Calendula (Calendula officinalis L.)
Natural Standard Bottom Line Monograph, Copyright © 2013 (www.naturalstandard.com). Commercial distribution prohibited. This monograph is intended for informational purposes only, and should not be interpreted as specific medical advice. You should consult with a qualified healthcare provider before making decisions about therapies and/or health conditions.
While some complementary and alternative techniques have been studied scientifically, high-quality data regarding safety, effectiveness, and mechanism of action are limited or controversial for most therapies. Whenever possible, it is recommended that practitioners be licensed by a recognized professional organization that adheres to clearly published standards. In addition, before starting a new technique or engaging a practitioner, it is recommended that patients speak with their primary healthcare provider(s). Potential benefits, risks (including financial costs), and alternatives should be carefully considered. The below monograph is designed to provide historical background and an overview of clinically-oriented research, and neither advocates for or against the use of a particular therapy.
Allo-ocimene, Asteraceae (family), bride of the sun, bull flower, butterwort, Calendula arvensis L., Calendula micrantha, Calendula officinalis, calendula flower, calendula herb, calendulae flos, calendulae herba, Caltha officinalis, calypso orange florensis, cis-tagetone, claveton (Spanish), Compositae (family), cowbloom, death-flower, dihydro tagetone, drunkard gold, Fiesta Gitana Gelb, fior d'ogni (Italian), flaminquillo (Spanish), fleurs de tous les mois (French), gauche-fer (French), gold bloom, goldblume (German), golden flower of Mary, goulans, gouls, holligold, holygold, husband's dial, kingscup, Laser Activated Calendula Extract (LACE), limonene, lutein, maravilla, marybud, marigold, marigold dye, marigold flowers, may orange florensis, marygold, mejorana (Spanish), methyl chavicol, patuletin, patulitrin, piperitenone, piperitone, poet's marigold, pot marigold, publican and sinner, Ringelblume (German), ruddles, Scotch marigold, shining herb, solsequia, souci (French), souci des champs (French), souci des jardins (French), summer's bride, sun's bride, T. florida Sweet, Tagetes lucida (Asteraceae), Tagetes maxima, Tagetes patula (Asteraceae), T. schiedeana, water dragon, yolk of egg.
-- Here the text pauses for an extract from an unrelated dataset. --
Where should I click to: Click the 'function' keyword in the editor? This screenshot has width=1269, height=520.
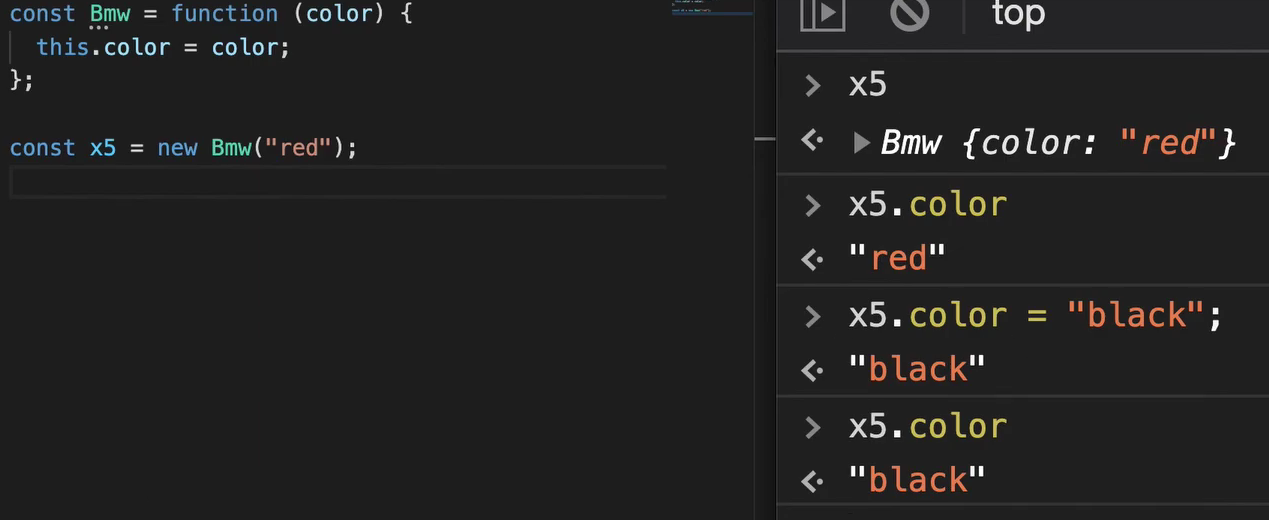pyautogui.click(x=224, y=14)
Note: Calendula or marigold should not be confused with the common garden or French marigold (Tagetes), African marigold (T. erecta), or Inca marigold (T. minuta).
Calendula, also known as marigold, has been widely used on the skin to treat minor wounds, skin infections, burns, bee stings, sunburn, warts, and cancer. Most scientific evidence regarding its effectiveness as a wound-healing agent is based on animal and laboratory study, while human research is virtually lacking.
One study in breast cancer patients receiving radiation therapy suggests that calendula ointment may be helpful in preventing skin dermatitis (irritation, redness, and pain).
These uses have been tested in humans or animals. Safety and effectiveness have not always been proven. Some of these conditions are potentially serious, and should be evaluated by a qualified healthcare provider.
Radiation skin protection
A study in women receiving radiation therapy to the breast for breast cancer reports that calendula ointment applied to the skin at least twice daily during treatment reduces severe dermatitis (skin irritation, redness, pain). However, this study cannot be considered conclusive due to limitations of its design. Based on this evidence, this approach may be considered in patients who experience radiation dermatitis that cannot be controlled with other therapies.
Calendula has been studied for reducing pain caused by ear infections. Some human studies suggest that calendula may possess mild anesthetic (pain-relieving) properties equal to those of similar non-herbal eardrop preparations. Further studies are needed before a recommendation can be made in this area.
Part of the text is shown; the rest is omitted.